If scientists want communities to fully embrace nuclear energy, they need to figure out what the hell to do with this toxic trash. In the U.S., decision-makers have historically dumped this stuff near tribal or low-income rural communities. History is bound to repeat itself if leaders don’t take proper action to prevent these injustices.
“The reason we’re investing in fusion is because the promise is big,” Schuster said. “We’re going to have the benefits of renewables in terms of greenhouse gas emissions, but at the same time, we’re going to reduce the area we need to produce the same amount of energy while eliminating the risk of nuclear accidents and the generation of long-lived radioactive waste.”
That’s the thing, though.

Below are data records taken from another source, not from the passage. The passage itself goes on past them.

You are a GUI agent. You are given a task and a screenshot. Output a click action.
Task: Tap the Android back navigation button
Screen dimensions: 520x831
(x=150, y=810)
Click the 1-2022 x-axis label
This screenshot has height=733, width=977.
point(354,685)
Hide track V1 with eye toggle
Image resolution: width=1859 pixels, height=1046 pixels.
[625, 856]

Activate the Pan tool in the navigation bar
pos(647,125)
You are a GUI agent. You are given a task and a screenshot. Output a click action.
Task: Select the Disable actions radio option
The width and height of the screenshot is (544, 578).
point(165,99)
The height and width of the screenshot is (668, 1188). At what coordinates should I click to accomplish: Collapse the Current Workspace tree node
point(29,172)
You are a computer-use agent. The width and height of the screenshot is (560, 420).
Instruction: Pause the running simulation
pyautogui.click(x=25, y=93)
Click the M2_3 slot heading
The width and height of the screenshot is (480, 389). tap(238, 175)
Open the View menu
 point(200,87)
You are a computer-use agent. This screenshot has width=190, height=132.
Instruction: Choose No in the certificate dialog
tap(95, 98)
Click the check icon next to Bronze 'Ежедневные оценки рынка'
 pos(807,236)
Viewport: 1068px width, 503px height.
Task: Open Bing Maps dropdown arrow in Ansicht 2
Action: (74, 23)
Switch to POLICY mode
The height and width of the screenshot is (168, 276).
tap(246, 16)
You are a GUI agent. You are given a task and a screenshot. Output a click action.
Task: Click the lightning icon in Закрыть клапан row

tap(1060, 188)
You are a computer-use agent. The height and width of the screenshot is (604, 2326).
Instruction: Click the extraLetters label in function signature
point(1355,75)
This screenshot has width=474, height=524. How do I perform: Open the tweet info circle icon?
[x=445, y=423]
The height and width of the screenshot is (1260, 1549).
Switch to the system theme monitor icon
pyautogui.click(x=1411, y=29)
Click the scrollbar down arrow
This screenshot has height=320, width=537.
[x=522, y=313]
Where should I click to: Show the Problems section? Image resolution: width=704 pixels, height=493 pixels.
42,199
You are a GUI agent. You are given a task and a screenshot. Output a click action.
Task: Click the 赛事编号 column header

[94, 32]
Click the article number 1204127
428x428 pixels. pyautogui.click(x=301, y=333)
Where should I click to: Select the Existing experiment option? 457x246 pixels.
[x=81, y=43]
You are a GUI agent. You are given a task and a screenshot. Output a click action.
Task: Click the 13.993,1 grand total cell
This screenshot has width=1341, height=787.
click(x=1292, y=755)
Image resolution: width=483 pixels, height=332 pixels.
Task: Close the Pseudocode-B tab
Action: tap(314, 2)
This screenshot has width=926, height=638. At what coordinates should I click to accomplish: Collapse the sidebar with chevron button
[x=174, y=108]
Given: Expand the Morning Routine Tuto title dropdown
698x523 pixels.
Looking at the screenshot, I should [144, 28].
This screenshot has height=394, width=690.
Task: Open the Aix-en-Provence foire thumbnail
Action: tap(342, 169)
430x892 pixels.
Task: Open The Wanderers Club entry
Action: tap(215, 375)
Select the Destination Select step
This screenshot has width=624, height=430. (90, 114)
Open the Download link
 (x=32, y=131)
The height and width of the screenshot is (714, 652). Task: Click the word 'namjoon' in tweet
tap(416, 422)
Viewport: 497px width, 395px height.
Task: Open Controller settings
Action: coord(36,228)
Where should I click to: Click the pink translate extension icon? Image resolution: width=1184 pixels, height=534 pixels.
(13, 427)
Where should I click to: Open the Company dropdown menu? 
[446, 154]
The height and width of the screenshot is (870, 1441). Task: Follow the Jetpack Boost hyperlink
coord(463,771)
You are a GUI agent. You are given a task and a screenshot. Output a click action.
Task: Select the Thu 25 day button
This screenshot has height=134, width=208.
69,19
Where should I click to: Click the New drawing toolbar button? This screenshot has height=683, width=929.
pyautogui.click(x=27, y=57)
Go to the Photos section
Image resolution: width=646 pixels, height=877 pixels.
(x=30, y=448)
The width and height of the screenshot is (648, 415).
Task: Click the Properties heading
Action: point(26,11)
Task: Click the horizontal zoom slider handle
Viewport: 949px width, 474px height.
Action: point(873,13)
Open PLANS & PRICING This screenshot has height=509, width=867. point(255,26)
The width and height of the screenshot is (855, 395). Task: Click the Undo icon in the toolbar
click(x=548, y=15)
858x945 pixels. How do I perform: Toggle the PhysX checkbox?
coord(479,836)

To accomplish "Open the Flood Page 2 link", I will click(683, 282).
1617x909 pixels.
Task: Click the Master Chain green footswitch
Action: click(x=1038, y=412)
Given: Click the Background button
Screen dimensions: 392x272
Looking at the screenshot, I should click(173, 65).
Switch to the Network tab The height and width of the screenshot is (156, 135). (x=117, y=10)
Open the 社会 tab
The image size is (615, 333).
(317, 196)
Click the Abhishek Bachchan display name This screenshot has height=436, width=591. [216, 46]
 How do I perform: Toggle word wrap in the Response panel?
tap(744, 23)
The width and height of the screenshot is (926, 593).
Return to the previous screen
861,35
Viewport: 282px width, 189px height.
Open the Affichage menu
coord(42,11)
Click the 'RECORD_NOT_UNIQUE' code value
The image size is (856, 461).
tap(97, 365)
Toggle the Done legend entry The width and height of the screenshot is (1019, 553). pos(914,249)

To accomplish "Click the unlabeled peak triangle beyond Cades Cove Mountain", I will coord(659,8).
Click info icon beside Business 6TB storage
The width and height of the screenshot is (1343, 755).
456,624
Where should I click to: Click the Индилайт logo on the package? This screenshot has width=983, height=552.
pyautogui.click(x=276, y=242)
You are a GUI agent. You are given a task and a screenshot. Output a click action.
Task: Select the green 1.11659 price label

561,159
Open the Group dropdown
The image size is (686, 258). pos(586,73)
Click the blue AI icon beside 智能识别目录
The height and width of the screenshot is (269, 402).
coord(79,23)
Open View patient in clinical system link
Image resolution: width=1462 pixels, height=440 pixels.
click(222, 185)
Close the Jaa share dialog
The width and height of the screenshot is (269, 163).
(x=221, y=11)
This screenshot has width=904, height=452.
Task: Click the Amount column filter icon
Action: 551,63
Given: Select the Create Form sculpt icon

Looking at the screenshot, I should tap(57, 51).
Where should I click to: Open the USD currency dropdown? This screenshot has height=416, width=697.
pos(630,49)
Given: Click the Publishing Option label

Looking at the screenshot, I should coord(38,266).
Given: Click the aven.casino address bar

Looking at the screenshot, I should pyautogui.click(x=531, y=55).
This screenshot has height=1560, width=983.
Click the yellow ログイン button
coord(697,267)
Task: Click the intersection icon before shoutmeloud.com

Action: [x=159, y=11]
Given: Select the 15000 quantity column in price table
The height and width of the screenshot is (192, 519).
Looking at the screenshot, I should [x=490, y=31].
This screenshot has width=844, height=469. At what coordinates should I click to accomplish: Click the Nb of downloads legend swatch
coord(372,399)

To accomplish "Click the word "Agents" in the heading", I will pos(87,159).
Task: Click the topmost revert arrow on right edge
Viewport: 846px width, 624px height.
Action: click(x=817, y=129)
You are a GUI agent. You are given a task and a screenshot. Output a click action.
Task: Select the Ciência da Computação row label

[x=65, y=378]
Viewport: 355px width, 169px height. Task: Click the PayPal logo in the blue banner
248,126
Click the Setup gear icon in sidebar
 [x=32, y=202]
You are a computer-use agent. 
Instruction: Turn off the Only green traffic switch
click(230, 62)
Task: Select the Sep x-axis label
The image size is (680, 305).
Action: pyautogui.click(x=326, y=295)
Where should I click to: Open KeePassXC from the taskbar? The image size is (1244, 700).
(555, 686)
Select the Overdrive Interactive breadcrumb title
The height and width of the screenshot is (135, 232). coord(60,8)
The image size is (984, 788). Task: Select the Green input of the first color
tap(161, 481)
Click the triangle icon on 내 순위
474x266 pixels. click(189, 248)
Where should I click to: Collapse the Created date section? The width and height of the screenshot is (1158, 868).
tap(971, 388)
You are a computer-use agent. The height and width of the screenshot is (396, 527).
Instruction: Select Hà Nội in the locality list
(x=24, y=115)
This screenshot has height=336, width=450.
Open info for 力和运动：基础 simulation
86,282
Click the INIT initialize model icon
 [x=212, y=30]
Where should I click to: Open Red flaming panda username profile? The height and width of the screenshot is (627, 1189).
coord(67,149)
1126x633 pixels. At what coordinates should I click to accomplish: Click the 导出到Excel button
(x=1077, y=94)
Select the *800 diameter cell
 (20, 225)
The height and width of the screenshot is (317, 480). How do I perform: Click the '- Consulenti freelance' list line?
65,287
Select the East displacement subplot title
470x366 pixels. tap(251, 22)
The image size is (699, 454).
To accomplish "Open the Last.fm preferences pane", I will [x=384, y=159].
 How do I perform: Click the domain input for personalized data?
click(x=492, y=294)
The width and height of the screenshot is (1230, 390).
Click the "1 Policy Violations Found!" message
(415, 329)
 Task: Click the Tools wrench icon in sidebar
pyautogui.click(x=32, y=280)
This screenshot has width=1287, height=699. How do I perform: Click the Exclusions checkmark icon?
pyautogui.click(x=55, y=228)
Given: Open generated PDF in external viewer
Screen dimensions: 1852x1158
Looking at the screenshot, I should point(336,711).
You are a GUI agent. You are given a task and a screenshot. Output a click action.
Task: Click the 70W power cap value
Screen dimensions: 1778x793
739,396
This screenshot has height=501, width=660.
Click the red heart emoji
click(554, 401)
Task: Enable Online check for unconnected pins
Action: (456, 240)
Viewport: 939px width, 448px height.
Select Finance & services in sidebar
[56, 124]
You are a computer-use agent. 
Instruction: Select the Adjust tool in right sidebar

Intense attention on the climate crisis allows other ecological crises to happen alongside it. No one wants to see the world burn from rising temperatures, but disenfranchised communities don’t want to keep being sacrificed for the sake of human progress, either. Lithium extraction primarily happens in Argentina and Chile, where Indigenous advocates worry about the amount of water the mining requires, as well as the potential for contamination of their lands. Water is going to become even more valuable as we see droughts dry out lakes, rivers, and streams. Fusion simply doesn’t come without a cost.
Proponents of ITER note that the amount of lithium and water needed is minimal, especially compared to the extractive industries that exist today. The plant is expected to need only 550 pounds of fuel a year, half from the isotopes they need from water and half from the isotopes they need from lithium. Schuster notes that most of the water needed for this process would be returned to its source. That’s because researchers need only a specific molecule from the water. These materials won’t be the main issue with nuclear fusion, said Egemen Kolemen, an assistant professor of mechanical and aerospace engineering at Princeton University who is also working on the plant.
“The real issue is going to be the nuclear safety issues,” Kolemen said. “Even though it doesn’t have this runaway type of [reaction], there is still going to be some sort of nuclear reactions… that are going to have low levels, but still some, nuclear waste of sorts.”
The construction of ITER certainly does mark a new chapter in the world’s energy sector. It marks a moment of technological breakthrough and scientific accomplishment, but it won’t save us by itself. No new energy source can. At the heart of the climate crisis is human behavior. If we’re to survive it—and, more importantly, solve it—we need to take a long, hard look in the mirror. Reducing emissions will require more than finding the perfect clean energy source; it will need a massive shift in human behavior, lowering our emissions through energy efficiency and less consumption.
Then again, emissions aren’t everything. If we’re lowering our carbon footprint without protecting the health of vulnerable communities, what good is it after all? A nuclear future needs a justice and equity lens if it’s to actually be successful. Otherwise, it’ll be another damaging industry. The world already has enough of those.